Johnson’s handling of Britain’s response to the war in Ukraine has also boosted his standing among Tory members. The official line – as parroted by loyal Tory MPs both in the Chamber and in the media – is that a European war means there’s no time for a lengthy leadership contest. As Sir Geoffrey Clifton-Brown, a senior Tory backbencher, put it: ‘The process of electing a new prime minister will take at least two months. With all that instability that it will cause, I think it is right to wait until the investigation is concluded before making a judgment.’

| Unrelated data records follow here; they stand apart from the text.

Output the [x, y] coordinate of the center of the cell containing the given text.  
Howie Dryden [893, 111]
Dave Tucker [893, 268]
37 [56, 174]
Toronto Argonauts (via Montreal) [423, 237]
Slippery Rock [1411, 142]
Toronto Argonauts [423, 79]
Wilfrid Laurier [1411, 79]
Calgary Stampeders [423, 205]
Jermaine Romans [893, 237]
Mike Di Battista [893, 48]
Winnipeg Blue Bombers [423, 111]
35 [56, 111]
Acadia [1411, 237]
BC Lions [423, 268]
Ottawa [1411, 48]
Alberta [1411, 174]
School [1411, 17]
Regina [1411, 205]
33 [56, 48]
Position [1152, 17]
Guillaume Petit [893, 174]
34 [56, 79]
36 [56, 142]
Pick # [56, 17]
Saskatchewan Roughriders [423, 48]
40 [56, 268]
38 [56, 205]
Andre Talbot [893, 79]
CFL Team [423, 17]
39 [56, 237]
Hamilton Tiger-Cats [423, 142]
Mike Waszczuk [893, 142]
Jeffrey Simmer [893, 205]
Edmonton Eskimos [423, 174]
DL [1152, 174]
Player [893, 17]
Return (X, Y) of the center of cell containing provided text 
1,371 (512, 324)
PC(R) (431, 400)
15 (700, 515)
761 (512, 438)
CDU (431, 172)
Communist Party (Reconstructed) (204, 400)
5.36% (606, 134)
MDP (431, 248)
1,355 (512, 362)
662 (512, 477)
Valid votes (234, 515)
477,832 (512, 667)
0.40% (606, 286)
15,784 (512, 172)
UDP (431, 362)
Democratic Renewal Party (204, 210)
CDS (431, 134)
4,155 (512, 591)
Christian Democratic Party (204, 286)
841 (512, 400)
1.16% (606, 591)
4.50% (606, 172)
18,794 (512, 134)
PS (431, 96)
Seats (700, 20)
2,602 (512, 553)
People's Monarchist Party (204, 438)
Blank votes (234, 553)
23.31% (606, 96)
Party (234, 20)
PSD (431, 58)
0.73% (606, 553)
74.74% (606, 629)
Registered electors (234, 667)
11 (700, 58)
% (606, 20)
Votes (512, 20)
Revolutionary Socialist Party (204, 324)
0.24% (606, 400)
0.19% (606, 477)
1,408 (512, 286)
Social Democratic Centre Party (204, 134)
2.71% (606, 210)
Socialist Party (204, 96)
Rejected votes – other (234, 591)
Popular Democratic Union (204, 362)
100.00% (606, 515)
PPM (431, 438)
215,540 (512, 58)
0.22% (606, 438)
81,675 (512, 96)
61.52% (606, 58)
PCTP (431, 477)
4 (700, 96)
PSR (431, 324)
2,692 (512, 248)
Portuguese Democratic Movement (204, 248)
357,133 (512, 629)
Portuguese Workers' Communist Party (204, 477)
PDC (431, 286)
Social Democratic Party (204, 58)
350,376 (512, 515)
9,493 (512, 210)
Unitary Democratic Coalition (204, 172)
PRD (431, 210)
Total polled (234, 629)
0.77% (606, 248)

But things can always get worse. ‘There are worse challenges coming,’ warns a Tory grandee. The biggest concern among Tory MPs is that the police investigation will bring more fines for the Prime Minister. ‘He has been fined over a birthday cake in working hours – that’s the thin end of the wedge,’ says a government aide. If Johnson is found guilty of many more lockdown offences – including in the Downing Street flat – then his party could still turn on him. He’s being saved not by personal loyalty, but by a feeling on the Tory backbenches that he’s better than any likely alternative. This calculation could change at any moment.

The Prime Minister has survived longer into the partygate scandal than his critics predicted. But he is still in a volatile position. For all his talk of the beginning of the end, Johnson has some way to go yet before he is safe.